Sultan Agung menyerahkan urusan proposal
pendirian pabrik semen oleh Portugis itu kepada Tumenggung Wiroguno yang
diserahi kekuasaan Kadipaten Pati. Maka mulailah dibangun pabrik semen di
Kadipaten Pati.
Roro Mendut yang masih hidup di Kadipaten
Pati melihat ada banyak orang Portugis yang membangun pabrik semen itu, ia jadi
ingat pesan mendiang pacarnya Baron, pada saat ia hendak dihukum mati Adipati
Pragolo, Baron memberikan sebuah kantong dan berpesan agar kantong itu jangan
dibuka hingga kelak datang orang-orang Portugis di Kadipaten Pati. Maka Roro
Mendut pun segera membuka kantong itu, yang ternyata berisi sepucuk surat.
“Duhai
rembulanku… Biarpun aku mati, tapi bukankah aku tetap hidup di dalam jiwamu?

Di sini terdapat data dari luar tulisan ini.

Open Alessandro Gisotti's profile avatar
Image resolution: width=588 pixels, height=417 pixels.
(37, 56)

Aku akan mati membawa hidupmu menjadi bunga mimpiku di dalam tidur panjangku,
hingga kelak kita bertemu…. Rembulanku….. ada satu hal yang harus kamu tahu…
Kedatangan kaumku di negerimu hanyalah dalam rangka melipatgandakan kekayaannya
dengan cara mengeruk dan merusak bumimu… Tak ada bedanya dengan VOC…. Semoga kita
segera bertemu!” Air mata Roro
Mendut meleleh.
Roro Mendut merobek-robek surat itu dan
membuangnya. Ia khawatir kalau-kalau Pronocitro tahu surat itu. Bagaimanapun
juga Baron adalah masa lalu yang ia telah berusaha melupakannya. Melupakan
kenangan bersama Baron seperti melepas kuku dari jarinya. Terasa nyeri.

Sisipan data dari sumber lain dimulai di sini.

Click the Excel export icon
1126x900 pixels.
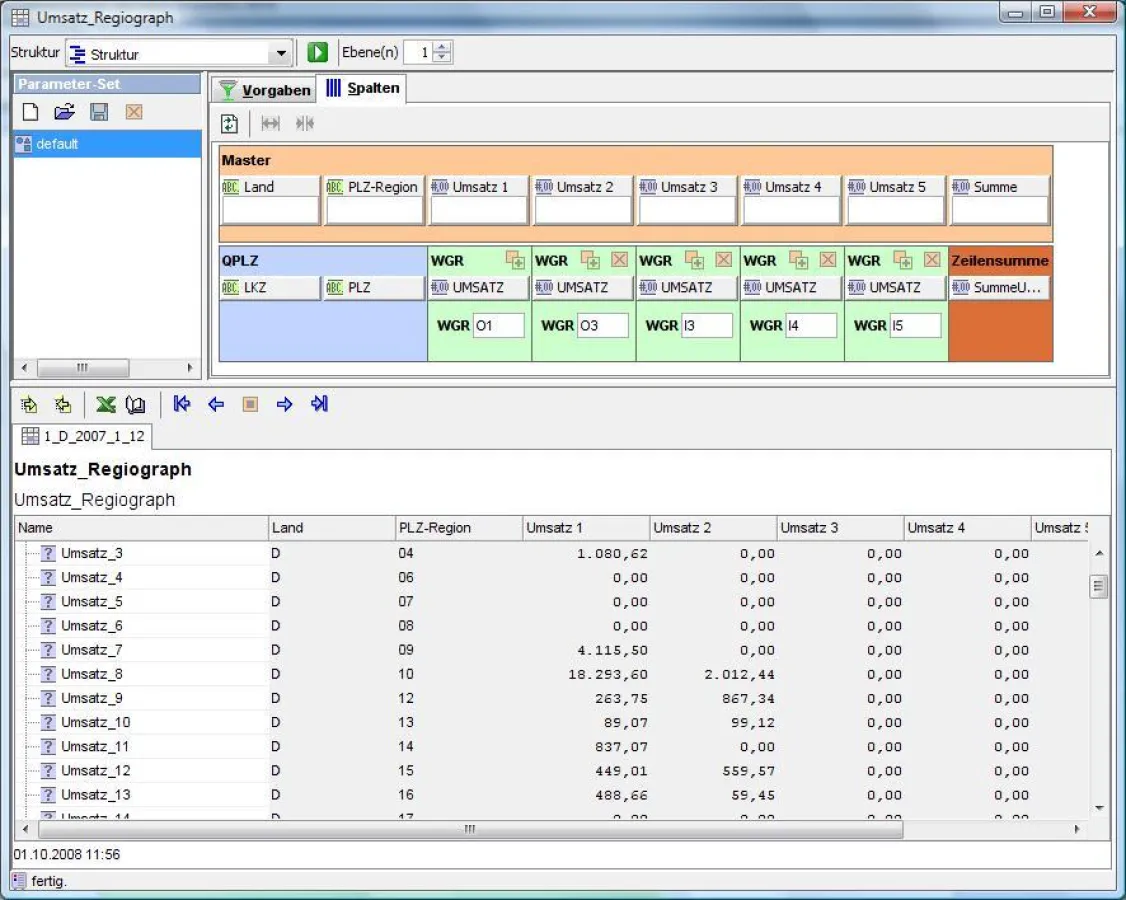click(106, 405)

Untungnya Pronocitro dapat mengobati nestapanya. Pronocitro bukanlah lelaki
gombal yang cuma mau memacari dan meniduri tapi tak mau menikahi. Pronocitro
lelaki yang tulus.
Maka Roro Mendut mulai mengumpulkan para
perempuan Pati untuk membuat gerakan Tolak Pabrik Semen Pati. Para perempuan
itu juga berjaring dengan para perempuan Batavia yang membuat gerakan Tolak
Reklamasi Pantai Batavia Utara yang menjadi proyek VOC di bawah perintah
Gubernur Jenderal Jan Pieterszoon Coen (JP Coen).
Sebagai manusia Roro Mendut merasa dirinya
telah melewati masa-masa penderitaan panjang dan bergumul dosa-dosa. Ia ingin
mengabdikan di sisa-sisa hidupnya untuk kemuliaan. Baginya, Ibu Pertiwi adalah
amanat yang harus dijaganya. Surat Baron tak sekedar menggugah masa lalunya,
tapi yang penting telah menggugah kesadarannya sebagai manusia.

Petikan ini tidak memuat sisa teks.